Summary: Vitamin D pills give sun-starved Canadians the assurance they're still getting their daily recommeded amount of Vitamin D. God does something similar for us in Holy Coummunion. There he gives us a doze of Vitamin F...
They don’t look like much or usually taste like anything but they’re sure poular. In 2006 Canadians spent $1.8 billion on vitamins and other supplements (Montreal Gazette). That’s $54 for every man, woman, and child in Canada. If you’re eating well, you really shouldn’t have to take pills for Vitamins A, B, and C though every Canadian should seriously consider taking a Vitamin D supplement. That’s because a main source of Vitamin D is sunshine and with our long winters we just don’t get the rays our bodies need to help absorb calcium and therefore build and maintain strong bones and teeth. I take Vitamin D pills because I like the “certainty” of it. Thanks to the supplement I know I’m getting the recommended daily amount of Vitamin D even if I don’t regulalry stretch out on my front lawn to soak up the sun.
There is another vitamin worth getting through a supplement: Vitamin F. Not sure what Vitamin F is? Nor would many dieticians. But without Vitamin F your body cannot not enjoy eternal life in heaven. Yes. Vitamin F is forgiveness. When Jesus died on the cross he won forgiveness for everyone. Sometimes, however, we doubt that this could be and ask, “Has Jesus really forgiven my sins?” Thankfully Jesus provides us with a “tangible” way to receive Vitamin F. He does this through Holy Communion. In answer to the question: “What blessing do we receive through the eating and drinking in Holy Communion?” the 16th Century reformer, Martin Luther, wrote simply: “…we receive forgiveness of sins, life and salvation...” Where did he get such an idea? From Jesus who said of the wine of Holy Communion: “This is my blood of the covenant, which is poured out for many for the forgiveness of sins” (Matthew 26:28).
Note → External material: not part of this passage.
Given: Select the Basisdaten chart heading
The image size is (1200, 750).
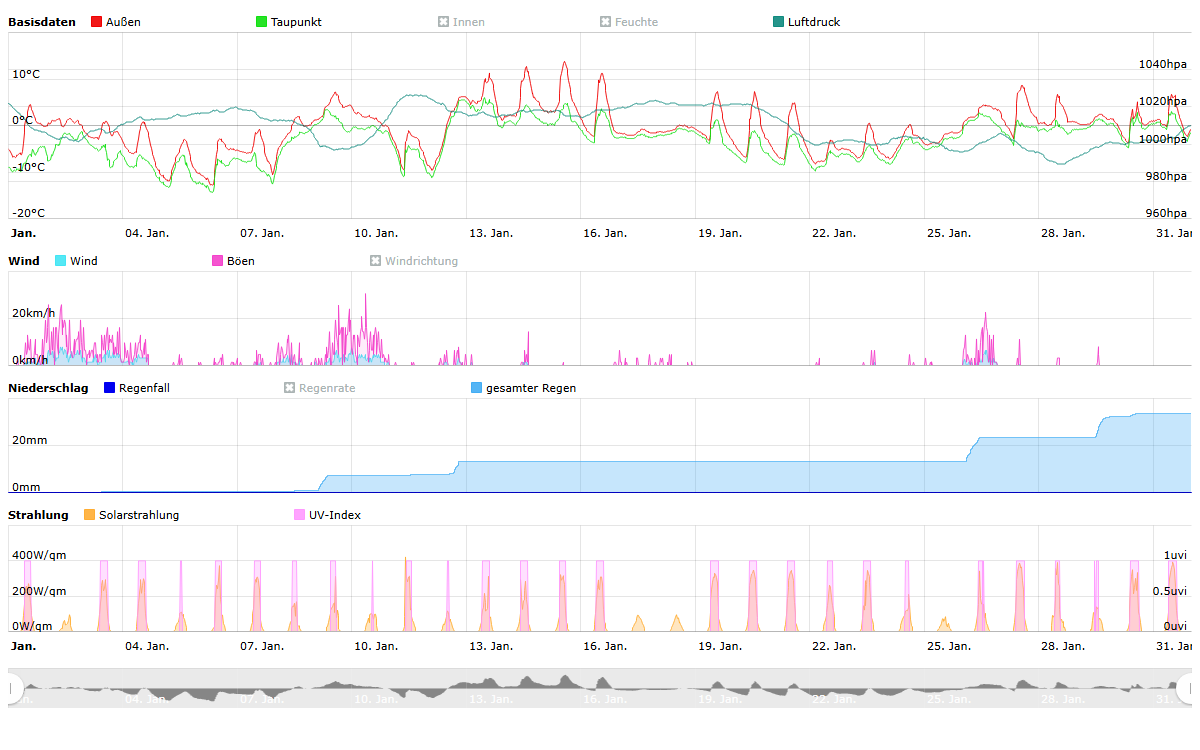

Today we want to find out why the forgiveness that God offers in Holy Communion is a blessing we don’t want to take for granted.
Listen to the words of our text as they are recorded in Isaiah 6:1-7. “In the year that King Uzziah died, I saw the Lord seated on a throne, high and exalted, and the train of his robe filled the temple. 2 Above him were seraphs, each with six wings: With two wings they covered their faces, with two they covered their feet, and with two they were flying. 3 And they were calling to one another: “Holy, holy, holy is the LORD Almighty; the whole earth is full of his glory.” 4 At the sound of their voices the doorposts and thresholds shook and the temple was filled with smoke. 5 “Woe to me!” I cried. “I am ruined! For I am a man of unclean lips, and I live among a people of unclean lips, and my eyes have seen the King, the LORD Almighty.” 6 Then one of the seraphs flew to me with a live coal in his hand, which he had taken with tongs from the altar. 7 With it he touched my mouth and said, “See, this has touched your lips; your guilt is taken away and your sin atoned for.”
How would you have reacted this morning if when you turned into the church parking lot you weren’t greeted by the usual sight at this time of year, dirty snow blending in with the church’s slate roof, but instead saw God himself seated on his throne above the church? What would you have thought if you also saw six-winged angels floating above God singing: “Holy, holy, holy is the Lord Almighty” - singing so loudly that the 8-inch concrete walls of our church were quivering like paper plates in the wind? What would you have supposed when you smelled and then saw smoke pouring out of the church while all this was going on? Note how Isaiah reacted to those sights, sounds, and smells that greeted him in a vision. “Woe!” he said. Not “Whoah, cool dude!” but “Woe is me! I am ruined! For I am a man of unclean lips, and I live among a people of unclean lips, and my eyes have seen the King, the LORD Almighty” (Isaiah 6:5). Like a career bank robber who feels uneasy every time he sees a police officer, this vision of a holy God made Isaiah more than uneasy for he was reminded of his sinfulness and how he was deserving of God’s punishment.
Can we not echo Isaiah’s confession? Are we not also “people of unclean lips”? Lips that were made to praise God and others instead boast about ourselves. Lips that are to encourage sneer instead at other people’s ideas. Lips that are supposed to express words of thanks spit out commands as if everyone else in this world has been put here to serve us. Our lips delight in sharing dirt and then fall silent when we should speak up to defend another’s reputation. Isn’t it amazing how one body part can be guilty of so many sins?